Commenting on Trump’s ‘apology’ for the lewd 2005 video first reported by The Post on Oct. 7:
Wood: “Trump attacked Bill Clinton when he had a chance to apologize. A true apology does not include an attack.”Wood: “Clinton smiled as she began to respond to the Bill attack. [That] signals she was ready and confident. Her voice as she delivered was the strongest and angriest I have heard.”
Clinton stumbles on the smile
While Wood approved of Clinton’s performance overall, she said Clinton’s smile looked inappropriate. Both experts also thought Clinton looked comparatively weak when she sat as Trump spoke. Wood: “She stayed calm and even through most of the debates. His circling and staying close to her did not affect her, as scary as it looked to us.”
Givens: “Hillary addressed listeners sympathetically, with positive feelings and positive regard.”

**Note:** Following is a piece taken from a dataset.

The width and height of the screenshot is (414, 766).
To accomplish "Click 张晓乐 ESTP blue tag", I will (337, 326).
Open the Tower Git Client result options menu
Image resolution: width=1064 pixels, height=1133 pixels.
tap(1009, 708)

Clinton reacts to Trump’s statement about using a special prosecutor to look into her “situation.” Reacting to Trump’s statements about her email scandal Trump criticizes Clinton saying she is “all talk” Both candidates react to a question asking for “one positive thing you respect in one another.”
Wood: “Because I've been analyzing her body language for a long time, I know her baseline … I think [the smile] was okay in the first debate [since] Trump rambled and had run-on sentences. [He] often did not make sense, so smiling seemed appropriate to communicate that she felt it was funny.”
The second debate was different, Wood said, because Trump spoke in more complete sentences and lobbed more serious accusations her way. This made it feel less natural for Clinton to crack a big smile.
Advice for the next debate
Trump should hew closer to his second debate performance, where he was more consistent across the entire 90 minutes, Wood said.
For Clinton, she offered some counterintuitive advice: Continue to break the rules. This may sound familiar to people who have worked in a corporate setting, Wood said. “A powerful person often breaks the rules.” (Think of the boss who shows up late to meetings.)

If Trump continues to flout the debate guidelines in the Oct. 19 debate, but Clinton sticks to her allotted time, she could look weak by comparison. Wood said she should monitor Trump and continue to establish power by going over her time limits if necessary.